-------- Data records --------
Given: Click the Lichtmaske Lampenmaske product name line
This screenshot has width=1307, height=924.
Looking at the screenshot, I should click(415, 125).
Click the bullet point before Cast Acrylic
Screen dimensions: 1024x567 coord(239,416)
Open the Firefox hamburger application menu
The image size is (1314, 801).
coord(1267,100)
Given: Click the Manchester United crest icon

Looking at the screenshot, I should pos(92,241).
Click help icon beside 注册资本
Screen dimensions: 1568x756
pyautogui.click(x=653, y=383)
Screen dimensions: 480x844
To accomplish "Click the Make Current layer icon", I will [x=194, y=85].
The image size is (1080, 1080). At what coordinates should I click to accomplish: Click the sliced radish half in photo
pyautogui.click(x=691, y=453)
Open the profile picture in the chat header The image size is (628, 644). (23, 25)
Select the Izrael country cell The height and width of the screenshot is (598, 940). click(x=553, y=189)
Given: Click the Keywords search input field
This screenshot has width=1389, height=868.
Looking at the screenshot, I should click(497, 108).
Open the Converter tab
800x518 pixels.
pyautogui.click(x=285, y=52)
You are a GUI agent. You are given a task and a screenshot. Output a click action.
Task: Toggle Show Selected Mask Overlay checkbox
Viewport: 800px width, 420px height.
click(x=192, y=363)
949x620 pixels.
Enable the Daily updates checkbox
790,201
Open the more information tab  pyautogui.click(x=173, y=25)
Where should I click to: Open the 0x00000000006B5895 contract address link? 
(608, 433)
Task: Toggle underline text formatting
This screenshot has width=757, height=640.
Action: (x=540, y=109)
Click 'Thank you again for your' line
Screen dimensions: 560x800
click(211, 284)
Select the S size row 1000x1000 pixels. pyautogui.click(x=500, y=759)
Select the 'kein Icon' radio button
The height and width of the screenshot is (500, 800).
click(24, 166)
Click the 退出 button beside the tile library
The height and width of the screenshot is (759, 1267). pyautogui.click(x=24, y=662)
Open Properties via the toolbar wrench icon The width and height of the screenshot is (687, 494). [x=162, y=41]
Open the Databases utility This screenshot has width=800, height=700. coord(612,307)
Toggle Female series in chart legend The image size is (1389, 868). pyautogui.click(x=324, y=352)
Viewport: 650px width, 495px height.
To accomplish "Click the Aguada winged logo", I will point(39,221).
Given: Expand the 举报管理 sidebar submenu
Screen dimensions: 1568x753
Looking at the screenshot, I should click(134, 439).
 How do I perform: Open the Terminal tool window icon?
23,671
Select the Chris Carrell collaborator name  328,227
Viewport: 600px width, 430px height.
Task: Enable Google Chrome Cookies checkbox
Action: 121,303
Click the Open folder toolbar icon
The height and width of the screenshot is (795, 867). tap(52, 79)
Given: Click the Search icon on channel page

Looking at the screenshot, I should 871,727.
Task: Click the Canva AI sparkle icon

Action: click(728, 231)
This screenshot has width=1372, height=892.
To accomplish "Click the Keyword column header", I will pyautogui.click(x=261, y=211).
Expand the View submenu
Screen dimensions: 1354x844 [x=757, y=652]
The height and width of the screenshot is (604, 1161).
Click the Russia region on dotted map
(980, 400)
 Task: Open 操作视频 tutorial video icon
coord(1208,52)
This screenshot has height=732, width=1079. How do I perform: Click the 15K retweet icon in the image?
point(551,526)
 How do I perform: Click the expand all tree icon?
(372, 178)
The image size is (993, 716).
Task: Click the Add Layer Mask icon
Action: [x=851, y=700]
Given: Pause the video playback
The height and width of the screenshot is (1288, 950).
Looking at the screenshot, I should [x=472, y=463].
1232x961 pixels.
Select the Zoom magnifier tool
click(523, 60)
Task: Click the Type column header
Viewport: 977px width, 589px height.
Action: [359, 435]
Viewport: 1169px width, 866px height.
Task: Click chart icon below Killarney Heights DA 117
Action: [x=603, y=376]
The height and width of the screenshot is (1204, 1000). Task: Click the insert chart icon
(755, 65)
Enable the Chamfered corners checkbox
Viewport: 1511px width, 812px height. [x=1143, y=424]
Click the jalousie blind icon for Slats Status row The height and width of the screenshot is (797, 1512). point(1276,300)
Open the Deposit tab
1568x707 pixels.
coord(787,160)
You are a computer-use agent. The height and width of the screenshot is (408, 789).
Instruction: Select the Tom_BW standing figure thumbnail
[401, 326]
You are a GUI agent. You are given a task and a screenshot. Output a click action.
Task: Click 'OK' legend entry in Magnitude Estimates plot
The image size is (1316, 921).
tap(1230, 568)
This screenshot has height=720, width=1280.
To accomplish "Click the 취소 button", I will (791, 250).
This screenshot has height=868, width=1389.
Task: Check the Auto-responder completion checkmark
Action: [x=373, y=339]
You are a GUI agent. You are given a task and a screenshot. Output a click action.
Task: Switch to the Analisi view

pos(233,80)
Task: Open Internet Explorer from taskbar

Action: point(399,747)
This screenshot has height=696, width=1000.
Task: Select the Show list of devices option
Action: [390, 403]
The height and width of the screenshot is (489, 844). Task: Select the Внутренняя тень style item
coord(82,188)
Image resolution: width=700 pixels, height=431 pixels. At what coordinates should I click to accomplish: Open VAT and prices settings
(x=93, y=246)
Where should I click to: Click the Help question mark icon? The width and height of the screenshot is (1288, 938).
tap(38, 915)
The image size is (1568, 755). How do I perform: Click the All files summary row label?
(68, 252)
--------
Copy every entry above word for word.

Given: Click the Lichtmaske Lampenmaske product name line
This screenshot has width=1307, height=924.
Looking at the screenshot, I should click(415, 125).
Click the bullet point before Cast Acrylic
Screen dimensions: 1024x567 coord(239,416)
Open the Firefox hamburger application menu
The image size is (1314, 801).
coord(1267,100)
Given: Click the Manchester United crest icon

Looking at the screenshot, I should pos(92,241).
Click help icon beside 注册资本
Screen dimensions: 1568x756
pyautogui.click(x=653, y=383)
Screen dimensions: 480x844
To accomplish "Click the Make Current layer icon", I will [x=194, y=85].
The image size is (1080, 1080). At what coordinates should I click to accomplish: Click the sliced radish half in photo
pyautogui.click(x=691, y=453)
Open the profile picture in the chat header The image size is (628, 644). (23, 25)
Select the Izrael country cell The height and width of the screenshot is (598, 940). click(x=553, y=189)
Given: Click the Keywords search input field
This screenshot has width=1389, height=868.
Looking at the screenshot, I should click(497, 108).
Open the Converter tab
800x518 pixels.
pyautogui.click(x=285, y=52)
You are a GUI agent. You are given a task and a screenshot. Output a click action.
Task: Toggle Show Selected Mask Overlay checkbox
Viewport: 800px width, 420px height.
click(x=192, y=363)
949x620 pixels.
Enable the Daily updates checkbox
790,201
Open the more information tab  pyautogui.click(x=173, y=25)
Where should I click to: Open the 0x00000000006B5895 contract address link? 
(608, 433)
Task: Toggle underline text formatting
This screenshot has width=757, height=640.
Action: (x=540, y=109)
Click 'Thank you again for your' line
Screen dimensions: 560x800
click(211, 284)
Select the S size row 1000x1000 pixels. pyautogui.click(x=500, y=759)
Select the 'kein Icon' radio button
The height and width of the screenshot is (500, 800).
click(24, 166)
Click the 退出 button beside the tile library
The height and width of the screenshot is (759, 1267). pyautogui.click(x=24, y=662)
Open Properties via the toolbar wrench icon The width and height of the screenshot is (687, 494). [x=162, y=41]
Open the Databases utility This screenshot has width=800, height=700. coord(612,307)
Toggle Female series in chart legend The image size is (1389, 868). pyautogui.click(x=324, y=352)
Viewport: 650px width, 495px height.
To accomplish "Click the Aguada winged logo", I will point(39,221).
Given: Expand the 举报管理 sidebar submenu
Screen dimensions: 1568x753
Looking at the screenshot, I should click(134, 439).
 How do I perform: Open the Terminal tool window icon?
23,671
Select the Chris Carrell collaborator name  328,227
Viewport: 600px width, 430px height.
Task: Enable Google Chrome Cookies checkbox
Action: 121,303
Click the Open folder toolbar icon
The height and width of the screenshot is (795, 867). tap(52, 79)
Given: Click the Search icon on channel page

Looking at the screenshot, I should 871,727.
Task: Click the Canva AI sparkle icon

Action: click(728, 231)
This screenshot has width=1372, height=892.
To accomplish "Click the Keyword column header", I will pyautogui.click(x=261, y=211).
Expand the View submenu
Screen dimensions: 1354x844 [x=757, y=652]
The height and width of the screenshot is (604, 1161).
Click the Russia region on dotted map
(980, 400)
 Task: Open 操作视频 tutorial video icon
coord(1208,52)
This screenshot has height=732, width=1079. How do I perform: Click the 15K retweet icon in the image?
point(551,526)
 How do I perform: Click the expand all tree icon?
(372, 178)
The image size is (993, 716).
Task: Click the Add Layer Mask icon
Action: [x=851, y=700]
Given: Pause the video playback
The height and width of the screenshot is (1288, 950).
Looking at the screenshot, I should [x=472, y=463].
1232x961 pixels.
Select the Zoom magnifier tool
click(523, 60)
Task: Click the Type column header
Viewport: 977px width, 589px height.
Action: [359, 435]
Viewport: 1169px width, 866px height.
Task: Click chart icon below Killarney Heights DA 117
Action: [x=603, y=376]
The height and width of the screenshot is (1204, 1000). Task: Click the insert chart icon
(755, 65)
Enable the Chamfered corners checkbox
Viewport: 1511px width, 812px height. [x=1143, y=424]
Click the jalousie blind icon for Slats Status row The height and width of the screenshot is (797, 1512). point(1276,300)
Open the Deposit tab
1568x707 pixels.
coord(787,160)
You are a computer-use agent. The height and width of the screenshot is (408, 789).
Instruction: Select the Tom_BW standing figure thumbnail
[401, 326]
You are a GUI agent. You are given a task and a screenshot. Output a click action.
Task: Click 'OK' legend entry in Magnitude Estimates plot
The image size is (1316, 921).
tap(1230, 568)
This screenshot has height=720, width=1280.
To accomplish "Click the 취소 button", I will (791, 250).
This screenshot has height=868, width=1389.
Task: Check the Auto-responder completion checkmark
Action: [x=373, y=339]
You are a GUI agent. You are given a task and a screenshot. Output a click action.
Task: Switch to the Analisi view

pos(233,80)
Task: Open Internet Explorer from taskbar

Action: point(399,747)
This screenshot has height=696, width=1000.
Task: Select the Show list of devices option
Action: [390, 403]
The height and width of the screenshot is (489, 844). Task: Select the Внутренняя тень style item
coord(82,188)
Image resolution: width=700 pixels, height=431 pixels. At what coordinates should I click to accomplish: Open VAT and prices settings
(x=93, y=246)
Where should I click to: Click the Help question mark icon? The width and height of the screenshot is (1288, 938).
tap(38, 915)
The image size is (1568, 755). How do I perform: Click the All files summary row label?
(68, 252)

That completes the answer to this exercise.